Sementara beras medium seharga Rp11.500 per kg. Beras tersebut tidak pulen dan terdapat satu dua gabah.
“Harga dari pabrik sudah Rp325.000 per karung isi 25 kilo, jadi tidak mungkin sekarang menjual Rp13.000 per kilo,” ujar Oom.
“Namun, untuk pembeli sebanyak 10 kilo harga dikurangi sedikit, tapi sekarang sangat jarang pembeli beras sampai 10 kilo karena harganya mahal,” ujar Oom.
Een penjual beras eceran lainnya mengatakan masih menjual beras seharga Rp13.300 per kg, dia mengaku mengambil untuk sedikit yang terpenting biaya penyusutan tertutupi.

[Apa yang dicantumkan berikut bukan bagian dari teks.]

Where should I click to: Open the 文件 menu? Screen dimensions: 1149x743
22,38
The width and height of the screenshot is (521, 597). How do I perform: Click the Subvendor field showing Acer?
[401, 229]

Pertimbangan lainnya jika menjual lebih mahal, pembeli akan berkurang banyak dan khawatir pindah ke pedagang lain mencari beras yang lebih murah walaupun beda kualitas.
“Sekarang mah bingung jualnya juga harganya mahal jadi konsumen juga berpikir lama untuk menentukan pembelian teh,” ucap Een.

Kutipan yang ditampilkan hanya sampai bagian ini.